- Release poster
- Directed by: William Bridges
- Written by: Brett Goldstein; William Bridges;
- Produced by: Aaron Ryder; Andrew Swett; William Bridges; Brett Goldstein;
- Starring: Brett Goldstein; Imogen Poots; Zawe Ashton; Steven Cree; Jenna Coleman;
- Cinematography: Benoît Soler
- Edited by: Victoria Boydell
- Music by: Ian Hultquist; Sofia degli Alessandri;
- Production companies: Republic Pictures; MRC; Ryder Picture Company;
- Distributed by: Apple TV+
- Release dates: September 7, 2024 (TIFF); September 26, 2025 (United States);
- Running time: 98 minutes
- Country: United States
- Language: English

= All of You (2024 film) =

2024 American film by William Bridges

All of You is a 2024 American science fiction romantic drama film directed by William Bridges. It stars Brett Goldstein, Imogen Poots, Zawe Ashton, Steven Cree, and Jenna Coleman. Goldstein also served as a co-writer and co-producer. It premiered at the Toronto International Film Festival on September 7, 2024, and was released on September 26, 2025, by Apple TV+.

==Plot==
The film takes place in the same fictional universe as the television series Soulmates (2020). Simon and Laura are best friends. Laura is eager to take a test (offered by a company called Soul Connex) that claims it can scientifically identify your one true soulmate. Simon, while skeptical of the test, pays for Laura to take it. When Laura takes the test, she is matched with a man named Lukas. Laura eventually marries Lukas and has a child, but she and Simon remain close.

Simon, meanwhile, struggles with his unspoken love for Laura, and in different periods of time, he dates other people, but never fully moves on. As Laura questions aspects of her marriage and relationship with Simon, temptation and emotional tension build. Eventually, Laura and Simon begin an affair, though Laura is not willing to leave her family for Simon. The emotional toll comes to a head when Simon asks Laura to leave her husband and child to be with him, but Laura refuses. Simon realizes that he can’t live on intermittent stolen moments alone, and he walks away.

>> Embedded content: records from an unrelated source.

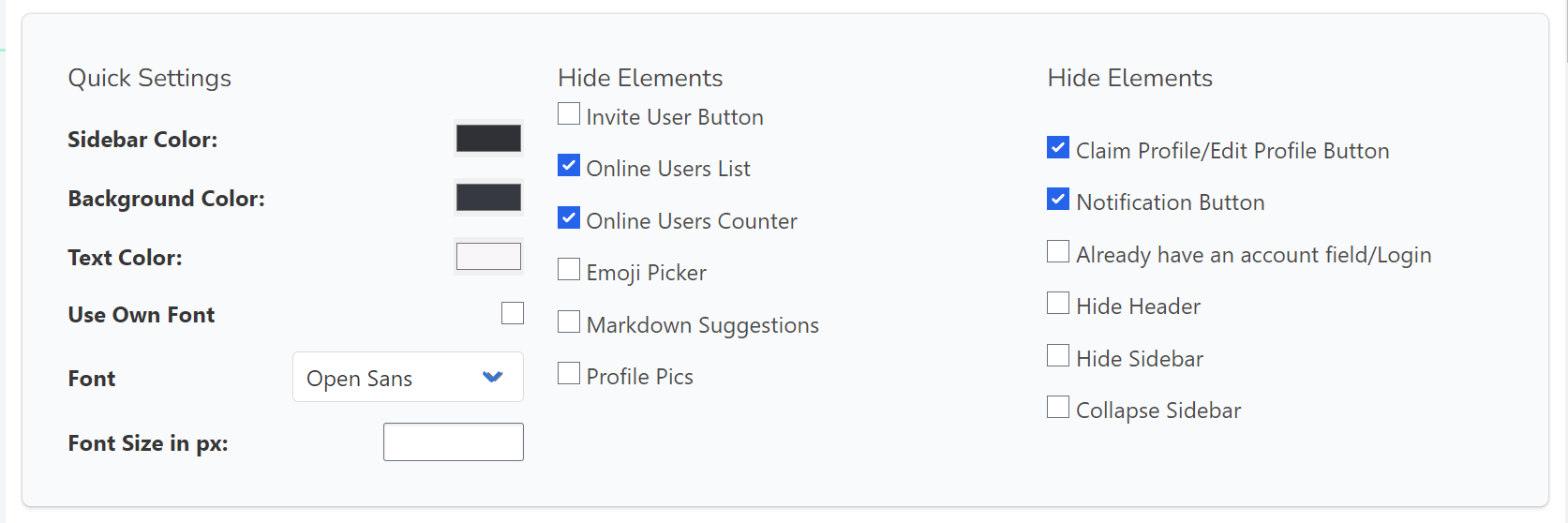Screen dimensions: 1568x523
Task: Open the Text Color swatch
Action: click(488, 257)
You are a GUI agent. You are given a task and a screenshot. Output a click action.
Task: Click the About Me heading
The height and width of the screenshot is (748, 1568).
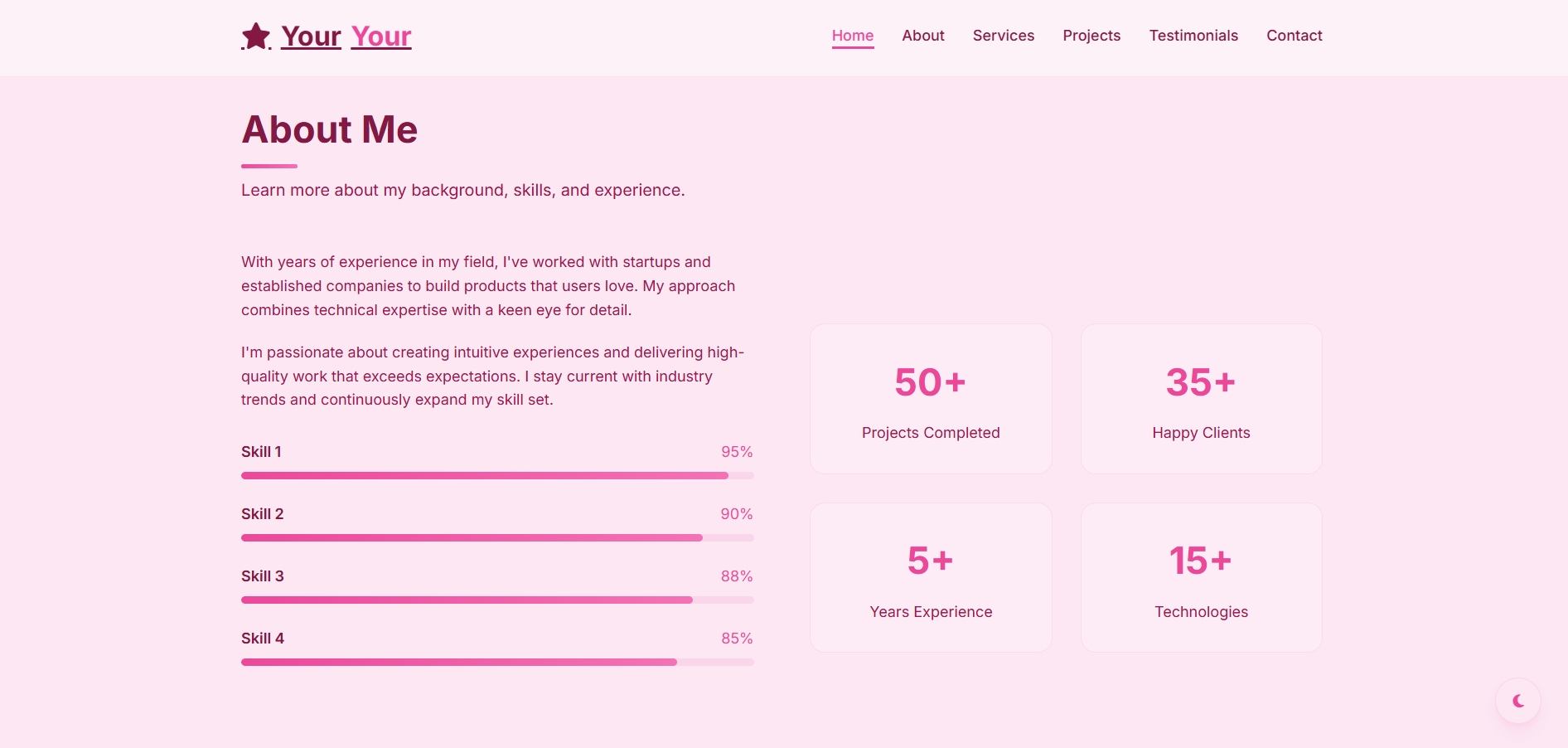pos(330,130)
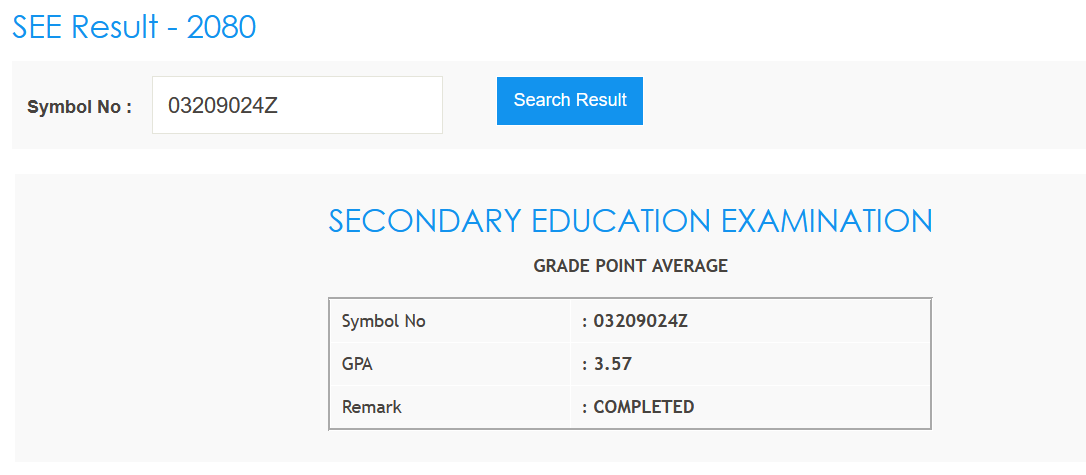Viewport: 1086px width, 475px height.
Task: Click the word SECONDARY in the result heading
Action: pos(420,221)
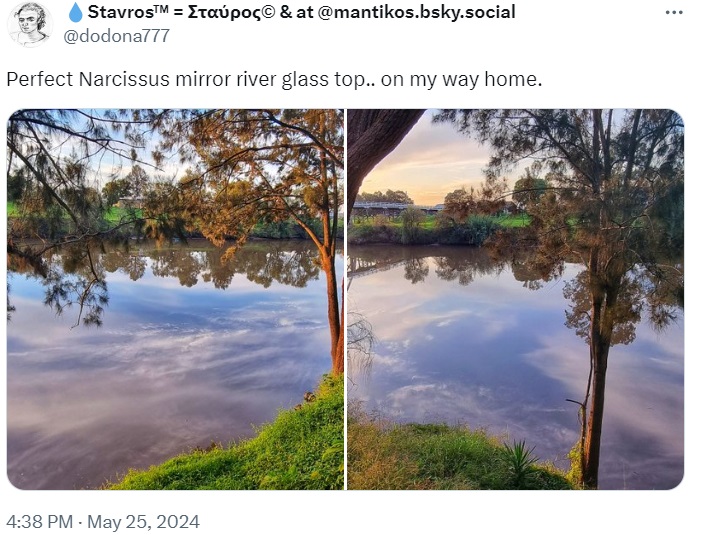Open the 4:38 PM timestamp link

point(39,522)
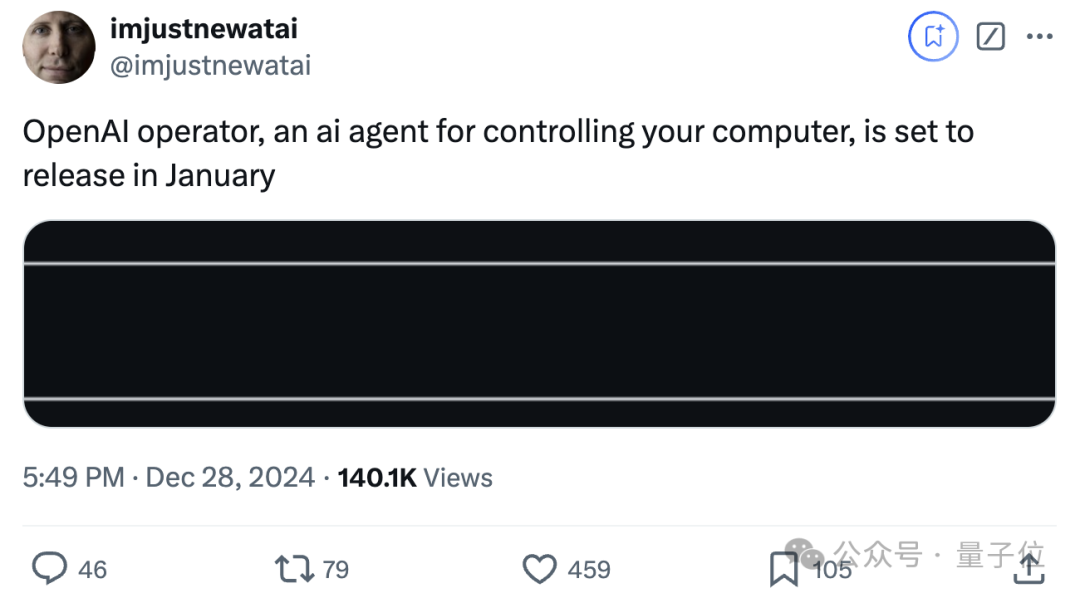Click the like count 459
This screenshot has width=1080, height=598.
coord(589,570)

Later, Simon and Laura briefly reunite and have a final weekend together, but their goodbye is bittersweet. Laura suggests moving with Simon to California, but it feels hollow. Simon acknowledges he will always miss her, and Laura leaves in a cab without looking back.

==Cast==
- Brett Goldstein as Simon
- Imogen Poots as Laura
- Zawe Ashton as Andrea
- Steven Cree as Lukas
- Jenna Coleman as Dee
- Éva Magyar as Jay Gorin

==Production==
Writers William Bridges and Brett Goldstein had worked on the film for 10 years, with Goldstein referring to it as "[his] baby". During casting, Goldstein met Imogen Poots over Zoom and was immediately convinced that she should play the role of Laura.

==Release==
A promotional still from the film was released on July 22, 2024. The film premiered at the Toronto International Film Festival on September 7, 2024. On December 11, 2024, it was announced that Apple TV+ had acquired the film for distribution. It was released on the service on September 26, 2025.

==Reception==
 Metacritic, which uses a weighted average, assigned the film a score of 66 out of 100, based on 14 critics, indicating "generally favorable" reviews.

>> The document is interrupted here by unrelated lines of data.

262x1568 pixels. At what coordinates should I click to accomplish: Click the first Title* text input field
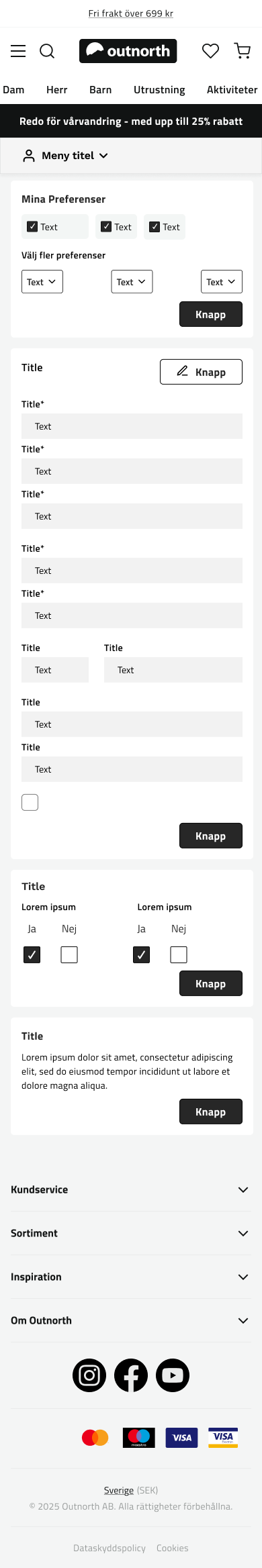pyautogui.click(x=132, y=426)
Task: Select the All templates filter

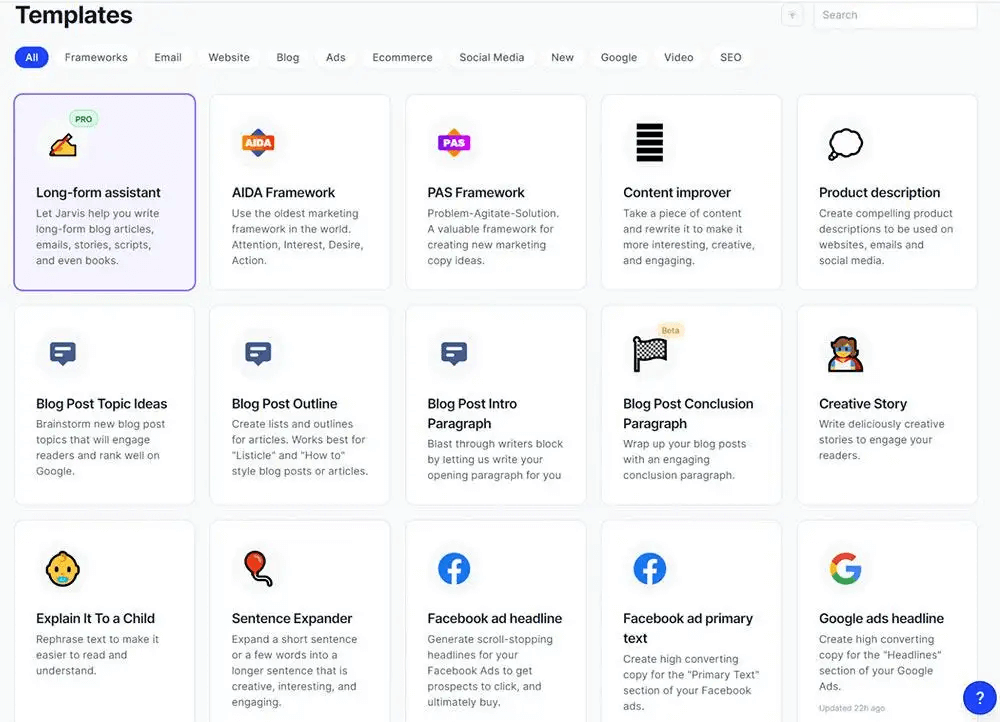Action: [x=31, y=57]
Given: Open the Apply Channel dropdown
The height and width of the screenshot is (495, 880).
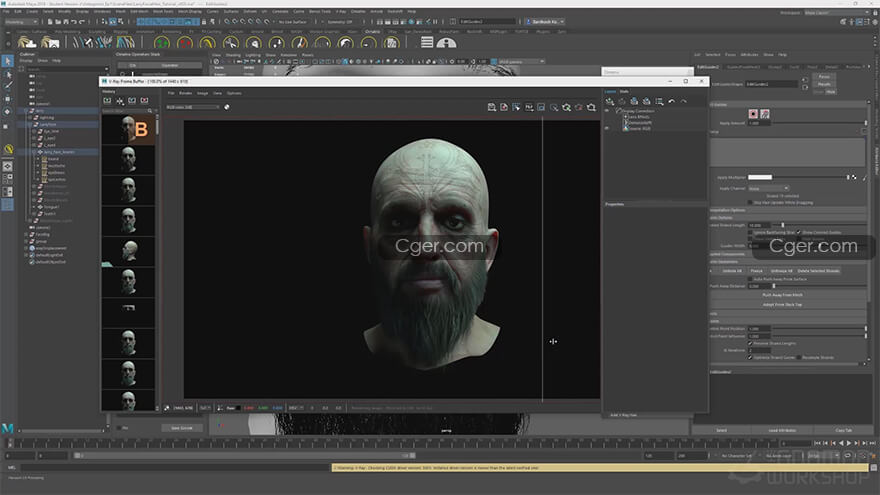Looking at the screenshot, I should 768,187.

Maureen Lee Lenker of Entertainment Weekly gave the film a grade of A− and wrote, "Apart from the sci-fi element of the soulmate test, it's familiar fodder for romantic drama, but it's of the highest caliber thanks to its sharp script and devastating central performances.... Watching All of You is like pressing on a bruise, and ooh, baby, it hurts so good." David Ehrlich of IndieWire gave the film a grade of B− and called it a "small but sharp high-concept romance".

Steve Pond of TheWrap wrote, "Director William Bridges, making his feature debut after co-writing the film with [Brett] Goldstein and basing it on a short the two of them made 15 years ago, is pretty sure-handed with the comic elements that win us over before he fully commits to weepy moments and swelling strings. It makes the film another crowd-pleaser at a festival that has been long not on prestige awards-bait movies, but on interesting and satisfying audience films."

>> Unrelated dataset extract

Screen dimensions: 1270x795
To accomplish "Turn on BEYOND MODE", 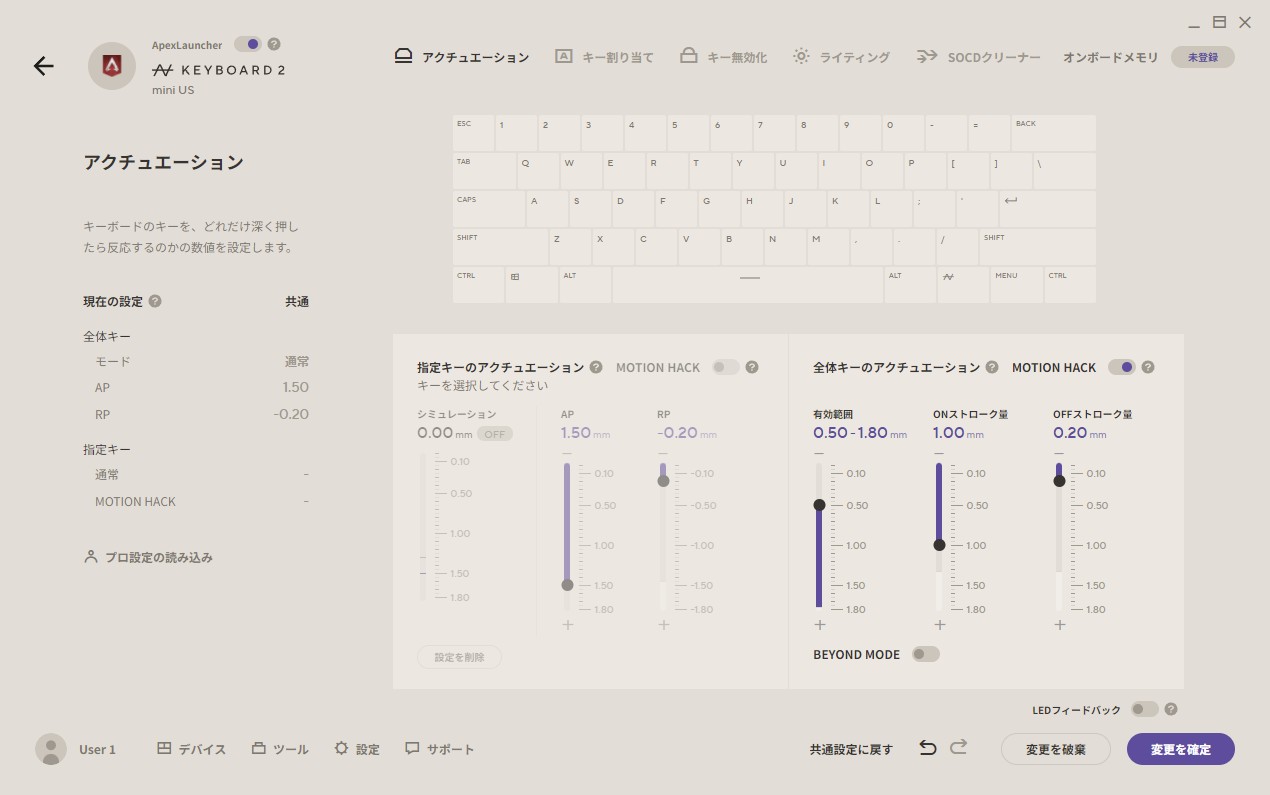I will (x=925, y=653).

Whang Yee Ling of The Straits Times gave the film 2/5 stars, writing, "Whatever its high concept, this is simply another tale of star-crossed lovers trapped in the messy unpredictability of life." Reuben Baron of AwardsWatch wrote, "If All of You is Bridges' attempt at making his own "Hang the DJ," it's an inferior one. It may connect with others more, but even with good acting and some decent humor, it didn't connect with me at all. And this is the last I expect to think about it ever again."